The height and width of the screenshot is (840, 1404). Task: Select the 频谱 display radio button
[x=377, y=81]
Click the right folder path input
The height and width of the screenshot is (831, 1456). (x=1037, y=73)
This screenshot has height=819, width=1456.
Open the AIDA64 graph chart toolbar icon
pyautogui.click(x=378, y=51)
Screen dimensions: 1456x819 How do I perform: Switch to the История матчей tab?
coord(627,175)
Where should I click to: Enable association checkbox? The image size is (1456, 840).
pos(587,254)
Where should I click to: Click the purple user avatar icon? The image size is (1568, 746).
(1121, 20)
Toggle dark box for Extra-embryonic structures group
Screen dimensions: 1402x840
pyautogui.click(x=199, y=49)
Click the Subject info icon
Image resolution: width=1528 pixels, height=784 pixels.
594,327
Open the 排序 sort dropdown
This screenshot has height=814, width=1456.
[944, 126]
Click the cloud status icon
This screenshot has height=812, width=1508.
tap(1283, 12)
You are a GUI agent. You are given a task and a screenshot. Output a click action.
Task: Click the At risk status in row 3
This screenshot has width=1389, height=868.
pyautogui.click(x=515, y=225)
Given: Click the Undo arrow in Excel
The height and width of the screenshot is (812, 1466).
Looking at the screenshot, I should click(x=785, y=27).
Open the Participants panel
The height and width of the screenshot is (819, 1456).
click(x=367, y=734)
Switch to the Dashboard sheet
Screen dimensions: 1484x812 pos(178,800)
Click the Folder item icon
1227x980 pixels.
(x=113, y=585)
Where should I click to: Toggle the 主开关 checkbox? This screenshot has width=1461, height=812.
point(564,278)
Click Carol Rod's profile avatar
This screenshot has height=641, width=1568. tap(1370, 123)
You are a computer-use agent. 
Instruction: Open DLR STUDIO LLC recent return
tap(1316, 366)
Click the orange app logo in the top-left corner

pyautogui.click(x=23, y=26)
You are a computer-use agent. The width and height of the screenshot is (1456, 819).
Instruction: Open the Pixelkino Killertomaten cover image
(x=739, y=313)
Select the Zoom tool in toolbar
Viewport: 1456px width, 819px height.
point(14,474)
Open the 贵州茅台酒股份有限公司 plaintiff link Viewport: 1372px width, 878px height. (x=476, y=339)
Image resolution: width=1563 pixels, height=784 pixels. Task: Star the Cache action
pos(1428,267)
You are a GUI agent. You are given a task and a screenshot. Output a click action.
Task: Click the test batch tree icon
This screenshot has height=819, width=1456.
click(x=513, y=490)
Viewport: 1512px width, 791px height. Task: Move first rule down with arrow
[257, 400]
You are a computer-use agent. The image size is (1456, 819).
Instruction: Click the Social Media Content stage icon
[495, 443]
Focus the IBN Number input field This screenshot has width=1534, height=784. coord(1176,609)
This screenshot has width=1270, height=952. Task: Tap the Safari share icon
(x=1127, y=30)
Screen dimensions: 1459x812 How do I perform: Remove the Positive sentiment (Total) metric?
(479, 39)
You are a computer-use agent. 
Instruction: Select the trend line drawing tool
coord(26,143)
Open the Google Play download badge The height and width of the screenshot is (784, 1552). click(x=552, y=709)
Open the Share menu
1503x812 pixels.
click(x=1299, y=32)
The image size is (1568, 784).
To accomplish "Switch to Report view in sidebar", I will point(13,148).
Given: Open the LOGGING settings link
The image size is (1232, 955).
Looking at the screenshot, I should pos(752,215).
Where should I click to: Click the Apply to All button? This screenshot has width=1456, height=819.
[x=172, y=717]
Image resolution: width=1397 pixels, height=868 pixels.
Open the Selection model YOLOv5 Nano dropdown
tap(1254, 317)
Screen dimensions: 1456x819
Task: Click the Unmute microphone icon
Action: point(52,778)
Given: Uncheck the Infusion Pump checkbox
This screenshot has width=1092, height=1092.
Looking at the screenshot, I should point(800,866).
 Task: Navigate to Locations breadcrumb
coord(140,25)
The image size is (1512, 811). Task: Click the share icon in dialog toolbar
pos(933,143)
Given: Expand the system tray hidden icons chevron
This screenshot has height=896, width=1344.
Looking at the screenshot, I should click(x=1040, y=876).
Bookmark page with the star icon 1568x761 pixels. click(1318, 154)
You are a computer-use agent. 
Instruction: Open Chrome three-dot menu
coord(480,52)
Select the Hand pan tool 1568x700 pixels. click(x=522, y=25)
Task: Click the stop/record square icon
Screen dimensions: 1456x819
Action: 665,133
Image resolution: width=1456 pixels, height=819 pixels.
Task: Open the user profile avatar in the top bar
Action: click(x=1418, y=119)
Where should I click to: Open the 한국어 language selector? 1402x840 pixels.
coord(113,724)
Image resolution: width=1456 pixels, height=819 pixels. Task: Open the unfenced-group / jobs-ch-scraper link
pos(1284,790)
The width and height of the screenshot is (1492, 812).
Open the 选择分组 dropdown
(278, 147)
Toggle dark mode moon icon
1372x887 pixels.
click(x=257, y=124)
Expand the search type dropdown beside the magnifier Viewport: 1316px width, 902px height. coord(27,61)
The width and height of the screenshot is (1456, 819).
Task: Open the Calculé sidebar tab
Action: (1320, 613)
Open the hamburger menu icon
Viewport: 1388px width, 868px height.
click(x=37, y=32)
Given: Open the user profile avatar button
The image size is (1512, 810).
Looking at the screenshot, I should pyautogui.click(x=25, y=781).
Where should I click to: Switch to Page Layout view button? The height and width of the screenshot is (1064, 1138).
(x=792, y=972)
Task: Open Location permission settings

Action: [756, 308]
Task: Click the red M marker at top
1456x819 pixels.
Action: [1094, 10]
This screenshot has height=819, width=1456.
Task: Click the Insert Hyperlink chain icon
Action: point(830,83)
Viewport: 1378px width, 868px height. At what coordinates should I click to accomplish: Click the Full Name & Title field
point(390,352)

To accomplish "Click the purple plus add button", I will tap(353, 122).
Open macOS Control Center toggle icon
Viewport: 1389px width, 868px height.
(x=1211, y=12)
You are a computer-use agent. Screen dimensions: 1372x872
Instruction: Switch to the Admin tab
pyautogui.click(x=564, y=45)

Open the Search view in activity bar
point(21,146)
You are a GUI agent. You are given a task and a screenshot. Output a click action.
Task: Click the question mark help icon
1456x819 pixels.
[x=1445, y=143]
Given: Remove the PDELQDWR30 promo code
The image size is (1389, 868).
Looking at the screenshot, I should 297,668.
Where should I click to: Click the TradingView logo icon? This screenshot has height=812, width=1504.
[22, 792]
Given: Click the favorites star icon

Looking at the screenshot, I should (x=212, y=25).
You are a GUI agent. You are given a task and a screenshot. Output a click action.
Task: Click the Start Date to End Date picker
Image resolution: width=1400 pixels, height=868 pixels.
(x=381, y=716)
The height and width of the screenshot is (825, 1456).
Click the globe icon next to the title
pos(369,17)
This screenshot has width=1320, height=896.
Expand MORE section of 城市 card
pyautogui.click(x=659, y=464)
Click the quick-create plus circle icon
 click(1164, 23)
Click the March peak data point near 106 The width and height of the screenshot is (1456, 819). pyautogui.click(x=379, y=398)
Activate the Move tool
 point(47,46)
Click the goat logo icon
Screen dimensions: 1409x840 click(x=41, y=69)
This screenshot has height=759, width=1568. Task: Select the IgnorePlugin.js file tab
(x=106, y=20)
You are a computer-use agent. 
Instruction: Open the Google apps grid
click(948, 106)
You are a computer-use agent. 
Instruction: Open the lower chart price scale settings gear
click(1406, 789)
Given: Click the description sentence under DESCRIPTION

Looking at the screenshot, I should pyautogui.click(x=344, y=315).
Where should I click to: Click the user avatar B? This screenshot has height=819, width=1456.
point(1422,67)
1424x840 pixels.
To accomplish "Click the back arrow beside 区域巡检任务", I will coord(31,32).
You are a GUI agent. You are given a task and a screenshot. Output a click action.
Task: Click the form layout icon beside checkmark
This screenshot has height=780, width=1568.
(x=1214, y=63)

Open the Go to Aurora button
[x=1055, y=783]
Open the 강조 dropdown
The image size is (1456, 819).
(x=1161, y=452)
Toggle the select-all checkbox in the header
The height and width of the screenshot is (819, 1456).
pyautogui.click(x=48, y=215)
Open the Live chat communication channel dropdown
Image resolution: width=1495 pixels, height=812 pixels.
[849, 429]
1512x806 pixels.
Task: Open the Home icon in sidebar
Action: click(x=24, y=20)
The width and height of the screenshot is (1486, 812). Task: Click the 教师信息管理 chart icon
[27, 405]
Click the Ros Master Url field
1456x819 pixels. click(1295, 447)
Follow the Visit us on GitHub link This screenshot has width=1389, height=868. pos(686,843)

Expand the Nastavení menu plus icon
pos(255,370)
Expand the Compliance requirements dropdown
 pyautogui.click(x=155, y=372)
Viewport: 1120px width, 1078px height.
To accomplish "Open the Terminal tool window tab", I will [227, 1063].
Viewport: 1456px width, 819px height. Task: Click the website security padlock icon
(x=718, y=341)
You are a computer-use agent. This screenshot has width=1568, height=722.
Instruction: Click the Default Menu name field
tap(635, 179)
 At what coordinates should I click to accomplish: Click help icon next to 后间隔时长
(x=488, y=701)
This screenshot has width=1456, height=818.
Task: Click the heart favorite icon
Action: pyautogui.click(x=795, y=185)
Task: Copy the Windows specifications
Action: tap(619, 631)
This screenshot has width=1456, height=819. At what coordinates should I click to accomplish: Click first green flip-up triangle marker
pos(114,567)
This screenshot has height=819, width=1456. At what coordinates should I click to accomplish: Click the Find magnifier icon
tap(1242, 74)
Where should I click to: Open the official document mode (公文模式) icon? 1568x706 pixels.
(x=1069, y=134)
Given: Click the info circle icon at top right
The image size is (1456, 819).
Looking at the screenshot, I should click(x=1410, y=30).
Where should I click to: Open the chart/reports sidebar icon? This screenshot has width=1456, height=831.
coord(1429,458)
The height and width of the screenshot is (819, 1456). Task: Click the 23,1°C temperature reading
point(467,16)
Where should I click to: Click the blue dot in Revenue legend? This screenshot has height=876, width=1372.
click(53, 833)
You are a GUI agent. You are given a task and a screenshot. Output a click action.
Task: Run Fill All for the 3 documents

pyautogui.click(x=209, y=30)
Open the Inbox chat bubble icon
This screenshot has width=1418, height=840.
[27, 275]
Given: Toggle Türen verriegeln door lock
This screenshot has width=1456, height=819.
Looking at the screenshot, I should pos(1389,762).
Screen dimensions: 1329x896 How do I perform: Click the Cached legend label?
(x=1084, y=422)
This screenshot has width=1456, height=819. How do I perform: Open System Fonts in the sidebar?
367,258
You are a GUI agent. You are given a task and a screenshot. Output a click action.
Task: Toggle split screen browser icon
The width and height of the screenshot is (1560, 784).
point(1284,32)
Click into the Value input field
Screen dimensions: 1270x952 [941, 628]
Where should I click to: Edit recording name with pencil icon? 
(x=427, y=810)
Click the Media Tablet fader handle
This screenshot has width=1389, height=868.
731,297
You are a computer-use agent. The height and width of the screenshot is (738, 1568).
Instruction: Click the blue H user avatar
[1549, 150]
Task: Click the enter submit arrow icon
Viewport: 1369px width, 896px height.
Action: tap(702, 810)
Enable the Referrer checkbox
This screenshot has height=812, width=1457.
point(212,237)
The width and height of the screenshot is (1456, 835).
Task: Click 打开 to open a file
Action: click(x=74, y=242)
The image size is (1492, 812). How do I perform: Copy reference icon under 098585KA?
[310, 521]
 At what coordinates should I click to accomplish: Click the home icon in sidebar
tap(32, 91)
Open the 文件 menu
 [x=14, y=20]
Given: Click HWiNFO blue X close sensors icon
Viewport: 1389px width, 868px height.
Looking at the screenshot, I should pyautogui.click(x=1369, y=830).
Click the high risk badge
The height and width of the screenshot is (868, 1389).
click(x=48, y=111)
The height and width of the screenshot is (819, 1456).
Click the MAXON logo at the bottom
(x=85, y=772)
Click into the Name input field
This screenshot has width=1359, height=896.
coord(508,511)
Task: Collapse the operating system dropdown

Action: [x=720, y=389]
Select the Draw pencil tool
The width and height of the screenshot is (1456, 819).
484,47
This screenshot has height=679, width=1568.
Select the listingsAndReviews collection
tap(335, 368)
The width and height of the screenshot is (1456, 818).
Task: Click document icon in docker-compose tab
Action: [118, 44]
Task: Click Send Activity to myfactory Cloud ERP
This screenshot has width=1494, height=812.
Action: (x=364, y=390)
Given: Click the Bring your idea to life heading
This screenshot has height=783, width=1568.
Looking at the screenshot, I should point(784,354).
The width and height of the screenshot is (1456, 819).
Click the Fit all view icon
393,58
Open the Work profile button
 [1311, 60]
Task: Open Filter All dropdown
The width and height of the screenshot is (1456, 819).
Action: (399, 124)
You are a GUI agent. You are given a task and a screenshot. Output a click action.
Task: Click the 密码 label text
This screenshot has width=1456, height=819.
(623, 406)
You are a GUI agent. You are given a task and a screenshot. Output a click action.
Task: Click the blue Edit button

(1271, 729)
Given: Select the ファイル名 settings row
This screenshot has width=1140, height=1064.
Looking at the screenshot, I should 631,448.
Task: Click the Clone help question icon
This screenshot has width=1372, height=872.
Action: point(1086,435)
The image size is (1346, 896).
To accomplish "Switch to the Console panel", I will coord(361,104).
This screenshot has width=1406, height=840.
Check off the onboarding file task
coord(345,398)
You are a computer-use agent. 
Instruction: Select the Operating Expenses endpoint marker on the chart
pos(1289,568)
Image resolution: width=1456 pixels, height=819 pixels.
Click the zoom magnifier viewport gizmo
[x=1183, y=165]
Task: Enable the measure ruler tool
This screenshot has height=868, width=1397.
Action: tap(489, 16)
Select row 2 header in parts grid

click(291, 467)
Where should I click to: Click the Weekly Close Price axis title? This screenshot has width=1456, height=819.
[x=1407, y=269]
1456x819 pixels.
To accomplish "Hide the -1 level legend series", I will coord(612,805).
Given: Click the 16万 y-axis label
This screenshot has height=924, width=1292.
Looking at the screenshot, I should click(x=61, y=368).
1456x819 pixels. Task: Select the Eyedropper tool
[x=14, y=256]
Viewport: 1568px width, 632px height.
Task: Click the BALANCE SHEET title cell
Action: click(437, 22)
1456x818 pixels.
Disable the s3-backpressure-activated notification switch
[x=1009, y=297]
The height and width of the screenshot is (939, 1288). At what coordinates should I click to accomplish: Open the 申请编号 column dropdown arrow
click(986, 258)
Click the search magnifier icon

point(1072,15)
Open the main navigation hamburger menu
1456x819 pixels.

## HOW TO COMPLETE THIS TASK
Here the output must be the lines above from the line with "This screenshot has height=679, width=1568." to the line with "Task: Click the Clone help question icon", both included, duplicated word for word and nothing else.

## SOLUTION TO THE EXERCISE
This screenshot has height=679, width=1568.
Select the listingsAndReviews collection
tap(335, 368)
The width and height of the screenshot is (1456, 818).
Task: Click document icon in docker-compose tab
Action: [118, 44]
Task: Click Send Activity to myfactory Cloud ERP
This screenshot has width=1494, height=812.
Action: (x=364, y=390)
Given: Click the Bring your idea to life heading
This screenshot has height=783, width=1568.
Looking at the screenshot, I should point(784,354).
The width and height of the screenshot is (1456, 819).
Click the Fit all view icon
393,58
Open the Work profile button
 [1311, 60]
Task: Open Filter All dropdown
The width and height of the screenshot is (1456, 819).
Action: (399, 124)
You are a GUI agent. You are given a task and a screenshot. Output a click action.
Task: Click the 密码 label text
This screenshot has width=1456, height=819.
(623, 406)
You are a GUI agent. You are given a task and a screenshot. Output a click action.
Task: Click the blue Edit button

(1271, 729)
Given: Select the ファイル名 settings row
This screenshot has width=1140, height=1064.
Looking at the screenshot, I should 631,448.
Task: Click the Clone help question icon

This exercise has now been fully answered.